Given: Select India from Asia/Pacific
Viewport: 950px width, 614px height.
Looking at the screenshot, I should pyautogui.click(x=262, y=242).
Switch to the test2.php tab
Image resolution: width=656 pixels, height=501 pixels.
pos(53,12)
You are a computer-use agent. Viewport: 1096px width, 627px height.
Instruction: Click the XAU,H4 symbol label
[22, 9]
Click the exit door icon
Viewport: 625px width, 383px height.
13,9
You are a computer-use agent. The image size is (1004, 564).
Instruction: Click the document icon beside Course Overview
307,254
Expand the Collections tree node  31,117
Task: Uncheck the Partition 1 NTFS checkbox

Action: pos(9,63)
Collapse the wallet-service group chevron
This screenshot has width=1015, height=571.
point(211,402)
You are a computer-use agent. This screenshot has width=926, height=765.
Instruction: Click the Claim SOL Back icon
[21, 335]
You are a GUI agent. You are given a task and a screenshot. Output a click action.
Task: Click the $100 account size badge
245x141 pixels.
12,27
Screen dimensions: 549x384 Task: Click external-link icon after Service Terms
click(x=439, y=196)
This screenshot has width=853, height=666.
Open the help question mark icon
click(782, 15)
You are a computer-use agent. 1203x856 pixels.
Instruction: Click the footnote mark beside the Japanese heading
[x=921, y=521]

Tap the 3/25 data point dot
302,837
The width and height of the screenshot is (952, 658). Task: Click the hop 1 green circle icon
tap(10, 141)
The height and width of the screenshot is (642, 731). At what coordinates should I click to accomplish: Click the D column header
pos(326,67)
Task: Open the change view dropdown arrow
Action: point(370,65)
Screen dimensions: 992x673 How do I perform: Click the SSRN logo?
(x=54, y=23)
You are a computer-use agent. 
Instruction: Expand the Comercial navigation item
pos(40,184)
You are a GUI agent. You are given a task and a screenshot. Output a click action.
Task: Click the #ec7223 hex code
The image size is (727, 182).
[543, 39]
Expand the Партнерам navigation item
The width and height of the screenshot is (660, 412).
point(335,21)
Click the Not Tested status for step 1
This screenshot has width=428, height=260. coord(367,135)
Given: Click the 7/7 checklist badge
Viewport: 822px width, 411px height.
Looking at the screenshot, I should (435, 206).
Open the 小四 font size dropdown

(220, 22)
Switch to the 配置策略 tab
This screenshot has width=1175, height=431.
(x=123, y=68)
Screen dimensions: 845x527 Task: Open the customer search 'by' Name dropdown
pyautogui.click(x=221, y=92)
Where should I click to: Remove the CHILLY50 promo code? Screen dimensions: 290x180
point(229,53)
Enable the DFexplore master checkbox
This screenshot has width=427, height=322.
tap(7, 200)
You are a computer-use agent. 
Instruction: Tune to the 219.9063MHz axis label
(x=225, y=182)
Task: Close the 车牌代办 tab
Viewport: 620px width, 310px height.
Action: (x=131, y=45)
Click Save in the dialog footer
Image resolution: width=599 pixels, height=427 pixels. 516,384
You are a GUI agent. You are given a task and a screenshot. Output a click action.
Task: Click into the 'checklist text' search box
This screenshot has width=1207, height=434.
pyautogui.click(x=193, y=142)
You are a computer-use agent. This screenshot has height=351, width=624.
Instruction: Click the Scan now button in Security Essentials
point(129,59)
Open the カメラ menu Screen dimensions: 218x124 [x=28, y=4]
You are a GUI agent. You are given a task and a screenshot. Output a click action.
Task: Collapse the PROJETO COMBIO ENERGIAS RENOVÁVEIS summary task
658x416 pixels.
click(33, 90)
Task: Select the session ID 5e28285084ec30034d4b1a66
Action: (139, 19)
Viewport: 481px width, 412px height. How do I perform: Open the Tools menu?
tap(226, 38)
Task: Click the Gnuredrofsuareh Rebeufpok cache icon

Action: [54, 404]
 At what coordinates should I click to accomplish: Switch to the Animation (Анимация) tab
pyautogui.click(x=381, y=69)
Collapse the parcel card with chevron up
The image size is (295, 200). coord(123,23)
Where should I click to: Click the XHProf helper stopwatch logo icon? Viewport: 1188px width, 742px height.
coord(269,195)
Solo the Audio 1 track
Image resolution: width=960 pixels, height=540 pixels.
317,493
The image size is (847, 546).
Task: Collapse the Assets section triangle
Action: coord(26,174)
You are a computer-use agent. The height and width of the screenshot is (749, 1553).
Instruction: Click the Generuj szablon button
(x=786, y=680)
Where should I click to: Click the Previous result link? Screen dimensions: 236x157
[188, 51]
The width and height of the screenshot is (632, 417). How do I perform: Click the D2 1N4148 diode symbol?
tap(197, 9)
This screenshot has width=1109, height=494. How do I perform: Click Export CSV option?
##############################
• EXERCISE INSTRUCTIONS:
Look through the entries above. Copy each line in which the string "badge" occurs.

• OUTPUT FOR THIS TASK:
Task: Click the $100 account size badge
Given: Click the 7/7 checklist badge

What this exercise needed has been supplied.